-- START OF DOCUMENT SEGMENT --

FTS3 database down due to a hardware problem
Description
FTS3 connectivity loss during weekend.
Impact
FTS3 users unable to connect to the database. Any application relying on FTS3 database.
Time line of the incident
- 4-Oct-2014 at 18:30: IT-DB monitoring detected lack of connectivity to FTS3 DBoD instance.
- 04-10-2014 20:01:18: INC0649797: Operator tries to restart the server programmatically. It doesn't work. Please check the incident.
- 04-10-2014 20:53:11: Operator logs a severe hardware problem. Vendor case is open.
- 04-10-2014 21:12: Ruben (DBoD admin) checks the situation. He opened a IT/SSB incident: https://cern.service-now.com/service-portal/view-outage.do?n=OTG0014622
. Nothing else can be done during the weekend as it's a hardware problem. A solution is postponed for Monday.
- 05-10-2014 13:40: Developer opened an incident (INC0649909 ). A dialog is started, where Ruben re-explained the Manifesto and the working hours nature of the service. An assertion about the importance of this service is also requested, but he doesn't get a clear answer. Please check the incident.

-- END OF DOCUMENT SEGMENT --

* _TASK INSTRUCTIONS_
Give a continuation of the FTS3 database incident report, picking up after its final sentence. The listing after this text comes from an unrelated source.

-- START OF DATA SHOWN --

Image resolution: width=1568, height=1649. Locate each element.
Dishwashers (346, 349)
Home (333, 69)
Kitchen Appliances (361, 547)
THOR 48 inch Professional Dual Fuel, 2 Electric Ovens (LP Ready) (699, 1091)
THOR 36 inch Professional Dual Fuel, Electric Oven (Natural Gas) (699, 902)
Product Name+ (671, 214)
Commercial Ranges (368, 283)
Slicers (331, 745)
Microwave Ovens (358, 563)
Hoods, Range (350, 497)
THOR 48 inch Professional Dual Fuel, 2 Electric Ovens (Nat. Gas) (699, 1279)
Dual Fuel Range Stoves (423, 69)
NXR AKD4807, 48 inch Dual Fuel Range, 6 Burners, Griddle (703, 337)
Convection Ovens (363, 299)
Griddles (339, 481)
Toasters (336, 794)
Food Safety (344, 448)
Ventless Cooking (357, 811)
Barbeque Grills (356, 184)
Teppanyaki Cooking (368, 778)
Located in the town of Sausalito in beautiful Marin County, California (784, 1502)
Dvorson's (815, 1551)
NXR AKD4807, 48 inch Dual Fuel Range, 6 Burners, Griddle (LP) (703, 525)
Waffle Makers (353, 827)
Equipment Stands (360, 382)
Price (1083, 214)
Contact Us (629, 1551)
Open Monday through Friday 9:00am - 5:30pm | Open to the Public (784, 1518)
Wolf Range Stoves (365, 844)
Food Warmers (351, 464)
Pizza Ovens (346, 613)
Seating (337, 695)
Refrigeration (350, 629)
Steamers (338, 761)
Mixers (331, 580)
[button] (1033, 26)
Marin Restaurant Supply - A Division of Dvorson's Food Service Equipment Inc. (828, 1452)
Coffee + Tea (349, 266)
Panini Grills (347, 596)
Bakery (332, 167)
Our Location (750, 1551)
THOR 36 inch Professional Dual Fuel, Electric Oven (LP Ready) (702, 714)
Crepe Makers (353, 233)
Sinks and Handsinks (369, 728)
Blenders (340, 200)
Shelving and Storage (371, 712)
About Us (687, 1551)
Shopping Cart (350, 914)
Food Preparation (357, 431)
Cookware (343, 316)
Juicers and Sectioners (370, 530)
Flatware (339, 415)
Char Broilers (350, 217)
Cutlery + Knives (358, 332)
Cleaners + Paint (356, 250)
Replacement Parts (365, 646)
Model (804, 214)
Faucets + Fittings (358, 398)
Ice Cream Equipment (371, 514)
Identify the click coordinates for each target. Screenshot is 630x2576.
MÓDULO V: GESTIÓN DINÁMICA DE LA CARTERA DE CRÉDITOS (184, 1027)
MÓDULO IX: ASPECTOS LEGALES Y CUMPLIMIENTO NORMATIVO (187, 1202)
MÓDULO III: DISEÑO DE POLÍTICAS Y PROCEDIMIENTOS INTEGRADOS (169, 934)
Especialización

-- END OF DATA SHOWN --

* _RESULT OF THE TASK_
- 05-10-2014 17:56:34: Ruben decided not to wait till Monday and to re-install a new server as in the mean time thanks to Giacomo Tenaglia (IT-DB-IMS section) has managed to free a server in the same rack.
- 05-10-2014 22:10:51: After server re-installation, done by Giacomo, instance was recovered on the new server and it was open. Service has been re-established.
Analysis
Severe hardware failure of the server hosting the instance.
Follow up
Permanent solution implemented.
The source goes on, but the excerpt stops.